Comment parler du dernier recueil d’Alain
Freixe Dans les ramas, paru aux éditions de l'Amourier,
sans commencer par ce que ce titre évoque. Ramas : ramasser,
recueillir, assemblage d’objets divers, sans valeur, feuilles,
branchages,…
Mais la dédicace que m’a faite Alain Freixe : «
Que lire Dans les ramas, soit comme allumer quelques grands feux »
confirme bien ce qui se dit, ce qui s’écrit ensuite : «
confectionner des fagots », « allumer, l’hiver venu,
tous les feux ».
« Ce serait comme un grand vol de feuilles
mortes » (page 11)
Cet éclaircissement fait, Dans les ramas, se lit d’un souffle.
Un texte comme un « flot de pensées
qui ne s’arrête jamais ». Ce que je retiens
de la signification de Ramas : une somme de souvenirs éparpillés
qu’on assemble pour réveiller notre mémoire. Souvenirs
aussi bien sensoriels, liés à la terre, au ciel, mais
aussi nos angoisses, nos joies, la vie qui passe. Même si des
passages sont plus « écorchés » que d’autres,
il y a toujours une sensation de sureté, d’abri.

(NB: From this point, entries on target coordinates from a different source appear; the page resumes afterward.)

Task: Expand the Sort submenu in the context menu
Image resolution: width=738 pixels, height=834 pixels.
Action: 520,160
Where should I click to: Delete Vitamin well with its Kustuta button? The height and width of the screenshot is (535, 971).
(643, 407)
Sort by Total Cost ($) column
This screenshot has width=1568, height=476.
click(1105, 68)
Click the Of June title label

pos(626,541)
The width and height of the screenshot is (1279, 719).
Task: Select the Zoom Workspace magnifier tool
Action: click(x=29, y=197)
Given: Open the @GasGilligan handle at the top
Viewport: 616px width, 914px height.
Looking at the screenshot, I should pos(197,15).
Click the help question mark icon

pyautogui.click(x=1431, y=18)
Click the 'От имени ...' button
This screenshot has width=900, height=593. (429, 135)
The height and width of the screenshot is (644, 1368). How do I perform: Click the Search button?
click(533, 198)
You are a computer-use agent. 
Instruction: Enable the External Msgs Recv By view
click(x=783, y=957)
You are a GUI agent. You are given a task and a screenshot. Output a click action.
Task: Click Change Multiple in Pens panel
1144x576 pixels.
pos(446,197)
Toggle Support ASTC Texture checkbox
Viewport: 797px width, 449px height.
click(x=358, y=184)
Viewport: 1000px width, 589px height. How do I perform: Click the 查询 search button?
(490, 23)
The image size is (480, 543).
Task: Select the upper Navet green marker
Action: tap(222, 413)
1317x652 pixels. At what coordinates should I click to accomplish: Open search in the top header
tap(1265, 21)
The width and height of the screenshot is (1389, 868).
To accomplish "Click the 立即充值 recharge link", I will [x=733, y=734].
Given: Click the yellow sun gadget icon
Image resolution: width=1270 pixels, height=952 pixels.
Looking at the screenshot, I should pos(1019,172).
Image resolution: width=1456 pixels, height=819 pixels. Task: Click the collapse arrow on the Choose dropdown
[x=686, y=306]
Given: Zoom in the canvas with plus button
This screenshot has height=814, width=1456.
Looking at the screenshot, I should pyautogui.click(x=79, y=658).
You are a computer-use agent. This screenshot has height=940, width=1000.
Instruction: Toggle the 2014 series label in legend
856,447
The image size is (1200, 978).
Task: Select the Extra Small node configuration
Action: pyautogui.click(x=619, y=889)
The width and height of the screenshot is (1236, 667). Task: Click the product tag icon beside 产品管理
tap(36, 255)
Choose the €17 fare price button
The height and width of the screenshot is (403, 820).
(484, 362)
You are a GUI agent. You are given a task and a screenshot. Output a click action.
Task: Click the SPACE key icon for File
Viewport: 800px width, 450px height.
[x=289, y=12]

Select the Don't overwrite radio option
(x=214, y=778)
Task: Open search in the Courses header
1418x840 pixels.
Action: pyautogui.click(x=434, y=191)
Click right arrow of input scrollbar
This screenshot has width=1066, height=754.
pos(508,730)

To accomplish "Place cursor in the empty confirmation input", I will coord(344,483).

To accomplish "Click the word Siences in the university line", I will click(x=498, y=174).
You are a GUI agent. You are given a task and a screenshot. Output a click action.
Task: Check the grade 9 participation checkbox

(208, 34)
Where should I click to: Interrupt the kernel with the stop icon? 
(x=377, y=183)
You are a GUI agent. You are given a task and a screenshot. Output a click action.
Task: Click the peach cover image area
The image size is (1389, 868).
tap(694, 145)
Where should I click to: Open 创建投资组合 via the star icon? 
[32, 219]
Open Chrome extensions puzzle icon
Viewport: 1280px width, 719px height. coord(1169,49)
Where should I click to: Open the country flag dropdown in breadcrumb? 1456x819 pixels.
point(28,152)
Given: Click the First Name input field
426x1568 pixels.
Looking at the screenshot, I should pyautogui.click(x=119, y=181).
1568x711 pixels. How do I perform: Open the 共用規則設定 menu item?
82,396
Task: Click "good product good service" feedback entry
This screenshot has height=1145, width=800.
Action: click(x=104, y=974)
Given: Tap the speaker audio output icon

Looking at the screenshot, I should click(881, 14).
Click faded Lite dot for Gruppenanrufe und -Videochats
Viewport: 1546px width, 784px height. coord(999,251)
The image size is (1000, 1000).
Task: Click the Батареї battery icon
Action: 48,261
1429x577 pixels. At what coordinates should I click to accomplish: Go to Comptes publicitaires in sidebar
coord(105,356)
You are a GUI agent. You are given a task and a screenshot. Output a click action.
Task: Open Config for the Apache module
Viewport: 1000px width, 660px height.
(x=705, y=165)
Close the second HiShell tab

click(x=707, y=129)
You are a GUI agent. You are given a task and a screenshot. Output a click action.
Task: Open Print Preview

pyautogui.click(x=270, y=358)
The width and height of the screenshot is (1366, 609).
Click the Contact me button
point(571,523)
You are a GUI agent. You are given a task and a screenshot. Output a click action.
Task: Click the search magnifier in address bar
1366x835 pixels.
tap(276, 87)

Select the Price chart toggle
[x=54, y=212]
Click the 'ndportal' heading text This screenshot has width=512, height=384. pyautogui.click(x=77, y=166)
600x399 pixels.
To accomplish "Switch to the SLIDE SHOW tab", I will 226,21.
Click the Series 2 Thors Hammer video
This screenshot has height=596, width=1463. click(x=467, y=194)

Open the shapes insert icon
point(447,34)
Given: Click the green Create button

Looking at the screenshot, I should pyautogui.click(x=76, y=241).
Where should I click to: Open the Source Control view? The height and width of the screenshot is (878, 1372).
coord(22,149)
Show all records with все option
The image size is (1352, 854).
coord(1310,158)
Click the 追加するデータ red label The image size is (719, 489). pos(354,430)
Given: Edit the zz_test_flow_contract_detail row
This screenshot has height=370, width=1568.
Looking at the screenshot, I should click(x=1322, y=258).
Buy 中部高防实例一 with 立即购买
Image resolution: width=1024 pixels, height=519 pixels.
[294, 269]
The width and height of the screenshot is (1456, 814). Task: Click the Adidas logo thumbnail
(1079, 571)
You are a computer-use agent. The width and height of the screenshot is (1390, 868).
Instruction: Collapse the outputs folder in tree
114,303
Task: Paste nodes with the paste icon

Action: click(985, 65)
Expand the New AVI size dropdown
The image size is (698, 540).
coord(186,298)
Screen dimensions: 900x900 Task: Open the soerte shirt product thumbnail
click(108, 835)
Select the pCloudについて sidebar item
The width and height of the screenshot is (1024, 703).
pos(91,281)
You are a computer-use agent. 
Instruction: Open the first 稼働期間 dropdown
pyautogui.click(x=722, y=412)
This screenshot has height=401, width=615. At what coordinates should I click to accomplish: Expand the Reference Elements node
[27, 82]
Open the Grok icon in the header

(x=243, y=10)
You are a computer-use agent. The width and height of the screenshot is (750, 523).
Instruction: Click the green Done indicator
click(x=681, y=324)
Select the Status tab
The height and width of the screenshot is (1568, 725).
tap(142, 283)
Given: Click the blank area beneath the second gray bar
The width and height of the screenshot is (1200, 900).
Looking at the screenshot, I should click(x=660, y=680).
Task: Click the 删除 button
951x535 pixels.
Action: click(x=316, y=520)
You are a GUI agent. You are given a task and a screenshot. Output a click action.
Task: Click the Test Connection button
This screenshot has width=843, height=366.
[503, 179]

Cette impression de sureté tient au fait qu’Alain Freixe
nous ménage en alternant entre textes en prose et vers comme
pour nous donner le temps de souffler avant de reprendre une lecture
de plus en plus dense au fil du recueil. Les passages en prose provoquent
une certaine tension dans le corps, le souffle court. J’ai envie
de comparer Alain Freixe à un compositeur de musique, alternant
grands fracas et silences.
La poésie d’Alain Freixe,
une poésie de l’image ? Je pense que oui, elle est très
visuelle, avec un champ sémantique proche du monde qui nous entoure,
de la nature. Cela nous parle ainsi de manière sensible et raffinée
du fond en nous. C’est cela qui met «
à nouveau le branle. La mise en route. » (page
17) Dans les éléments de la nature, Alain Freixe s’interroge,
s’ancre, trouve ou perd ses repères.
«Il
me faut des images. Et ce vent qu’elles descellent dans les murs
de l’air. Ce vent qui les tient. Et les porte. »
(page 37)
« On
lance ses yeux. La neige tombe, tourne et remonte. Parfois du tourbillon
naît un oiseau. Entre deux branches. Deux verts. Dans le blanc.
Sa flèche creuse l’air dans les arbres disparus. Le ciel
se reforme. Se ferme vite. On n’ira pas plus loin » (page
39)
Poésie de l’image mais
aussi poésie sensorielle. On sent le souffle du vent passer sur
le corps. On sent la caresse de la main, les lèvres, la poitrine.
Et même l’ombre. Celle-ci qui nous renvoie le propre de
notre conscience, ou l’inconscience, les doutes, ce qui «
défroisse l’âme ».
Poésie pleine de l’homme.
On y voit notre vie défiler avec tout ce qu’elle comporte
de souvenirs, peurs et joies. Le soir s’il s’y engouffre
ne reste jamais longtemps, il y a toujours les rayons du soleil, le
souffle du vent et de l’eau «
seulement pour rafraîchir » (page 19) avant
de repartir vers une sorte de manque d’air, de salive, vers quelque
chose qui nous angoisse.
« L’attendre.
La voir s’installer en bordure de lèvres quand c’est
la poitrine qui traduit l’air et que le silence plonge jusqu’aux
nerfs. Ce peu d’air que la chaleur consent au pays. A ses ruines.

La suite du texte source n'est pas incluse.